Exercise tasks -
a. In the ZIPNet quickstart below, which call binds you to the deployment you want?
b. List every example deployment that the ZIPNet quickstart below describes.

Source passage -

┄┄┄┄┄┄

Quickstart — publish and read

audience: users

You bring a mosaik::Network; the SDK layers ZIPNet on top of it as one service among many on a shared mosaik universe. Every deployment is identified by an instance name. You bind to the one you want with Zipnet::bind(&network, instance_name).

Why you might want this

You’re building something where a bounded, authenticated set of participants needs to publish messages without revealing which participant sent which. The canonical case is an encrypted mempool: TDX-attested wallets seal transactions and publish them through zipnet; builders read an ordered broadcast log of sealed transactions; nobody — not even a compromised builder — can link a transaction to its sender until on-chain execution reveals whatever the transaction itself reveals. The encryption layer (threshold decryption, TEE unsealing, or none) sits on top; zipnet supplies the anonymous, ordered, sybil-resistant publish channel underneath.

Other deployments in the same shape:

• Permissioned order-flow auctions. Whitelisted searchers publish intents; builders bid without knowing which searcher sent what.
• Anonymous governance signalling. Token-holder wallets cast signals a delegate can tally without learning which wallet sent any given one.

┄┄┄┄┄┄

Supplied information -
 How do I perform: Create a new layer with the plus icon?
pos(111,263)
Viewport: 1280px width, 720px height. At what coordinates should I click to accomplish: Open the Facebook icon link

┄┄┄┄┄┄

Correct answers -
a. Zipnet::bind(&network, instance_name)

b.
- Encrypted mempool
- Permissioned order-flow auctions
- Anonymous governance signalling